▶ AVAILABLE DATA

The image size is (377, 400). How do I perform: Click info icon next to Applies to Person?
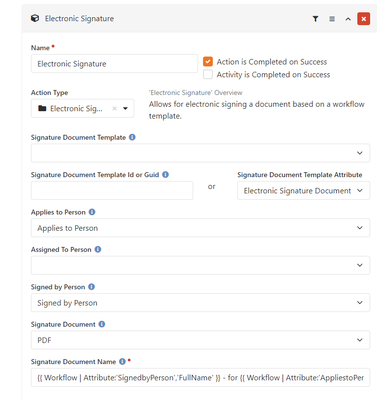coord(92,212)
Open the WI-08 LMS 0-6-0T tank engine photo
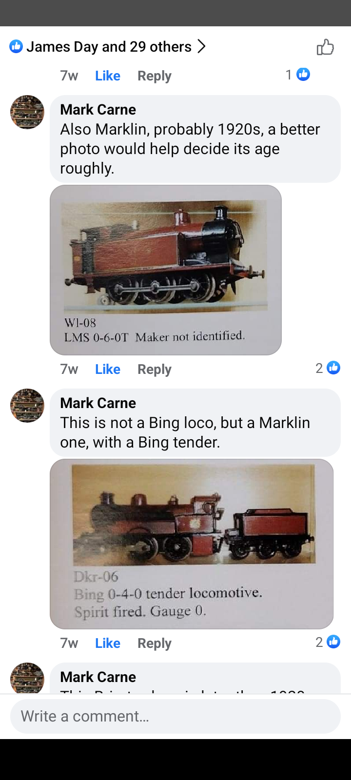 (166, 270)
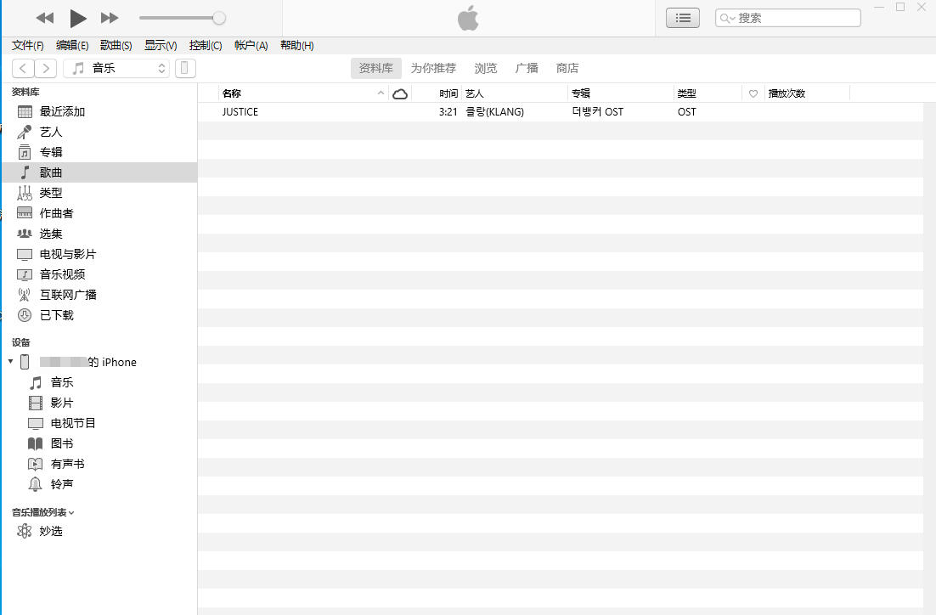Open 最近添加 in the sidebar
This screenshot has height=615, width=936.
(62, 111)
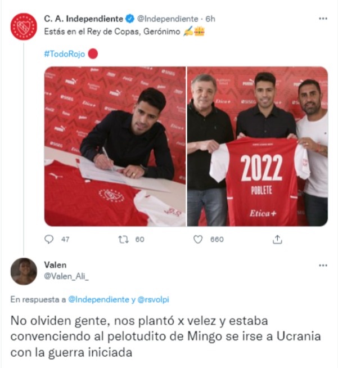Open the C. A. Independiente profile avatar
Viewport: 338px width, 368px height.
pos(24,26)
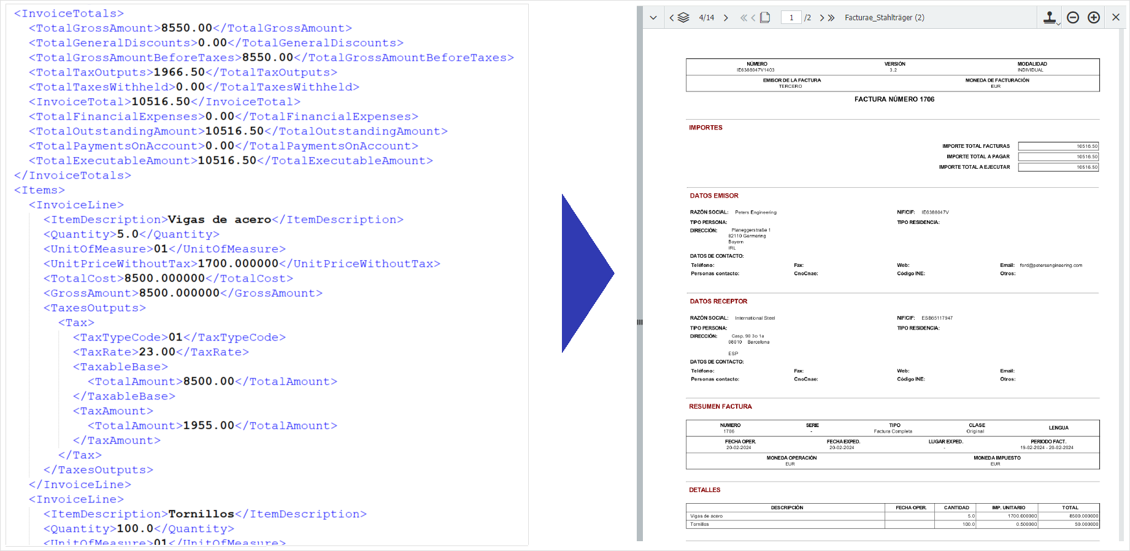Click the page pages icon
Image resolution: width=1130 pixels, height=551 pixels.
(x=765, y=18)
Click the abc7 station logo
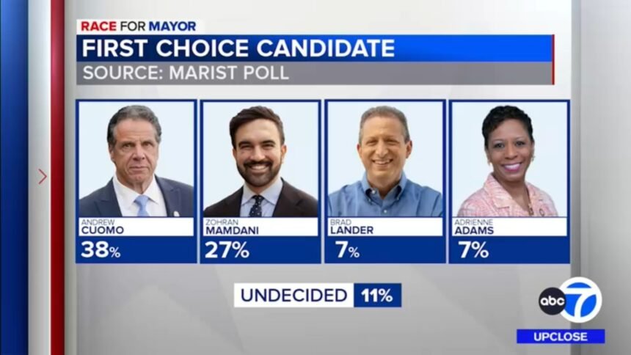This screenshot has height=355, width=631. point(570,300)
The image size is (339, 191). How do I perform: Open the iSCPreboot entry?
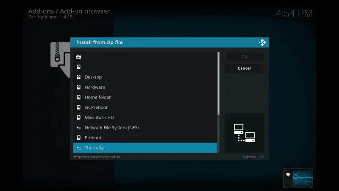tap(96, 107)
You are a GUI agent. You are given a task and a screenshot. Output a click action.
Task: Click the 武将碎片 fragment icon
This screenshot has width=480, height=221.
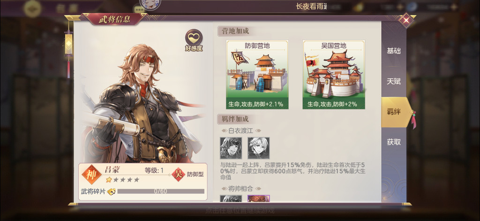coord(112,192)
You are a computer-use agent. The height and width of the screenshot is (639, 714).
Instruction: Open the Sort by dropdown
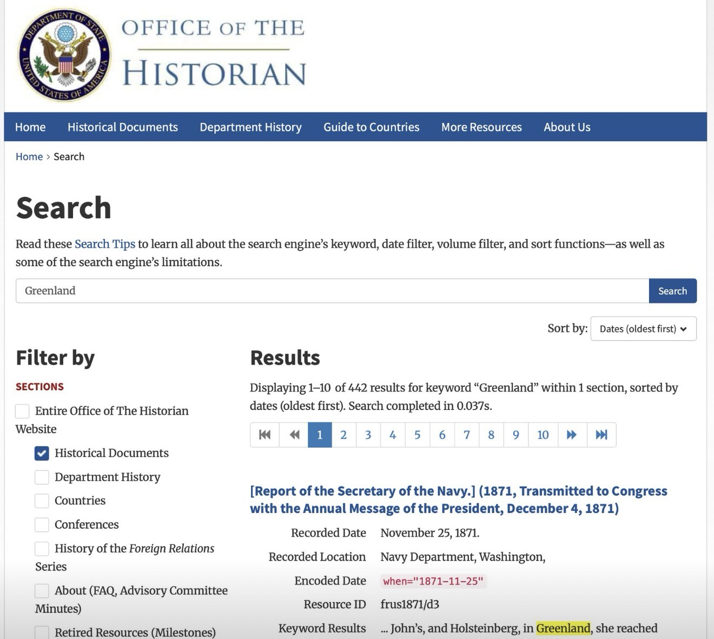click(x=643, y=329)
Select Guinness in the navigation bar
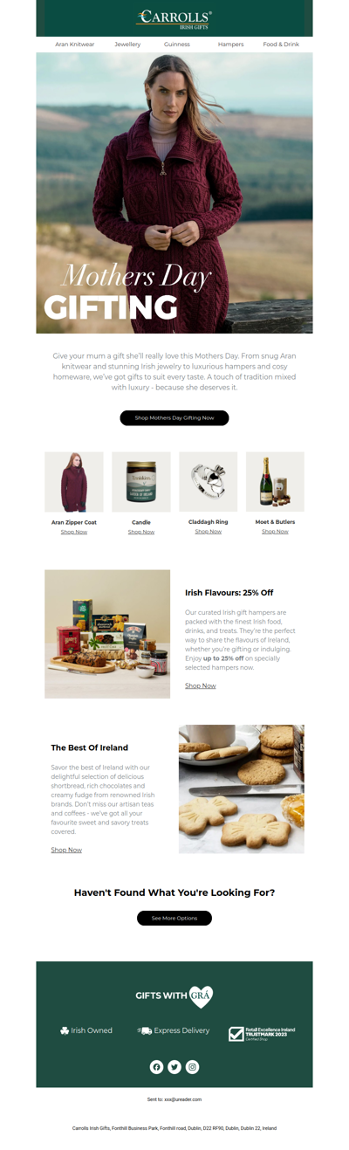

▶ WORK TO BE COMPLETED
There should be an exact restatement of the lines from the line with "Open the WI-08 LMS 0-6-0T tank engine photo" through the last line of the entries above, and no pictures in it.

▶ ANSWER SPACE
Open the WI-08 LMS 0-6-0T tank engine photo
 (166, 270)
Open 最近添加 in the sidebar
This screenshot has height=615, width=936.
(62, 111)
Open the C. A. Independiente profile avatar
Viewport: 338px width, 368px height.
pos(24,26)
Click the page pages icon
Image resolution: width=1130 pixels, height=551 pixels.
(x=765, y=18)
Click the abc7 station logo
This screenshot has height=355, width=631. point(570,300)
The image size is (339, 191). How do I perform: Open the iSCPreboot entry?
tap(96, 107)
You are a GUI agent. You are given a task and a screenshot. Output a click action.
Task: Click the 武将碎片 fragment icon
This screenshot has width=480, height=221.
coord(112,192)
You are a computer-use agent. The height and width of the screenshot is (639, 714).
Instruction: Open the Sort by dropdown
click(x=643, y=329)
Select Guinness in the navigation bar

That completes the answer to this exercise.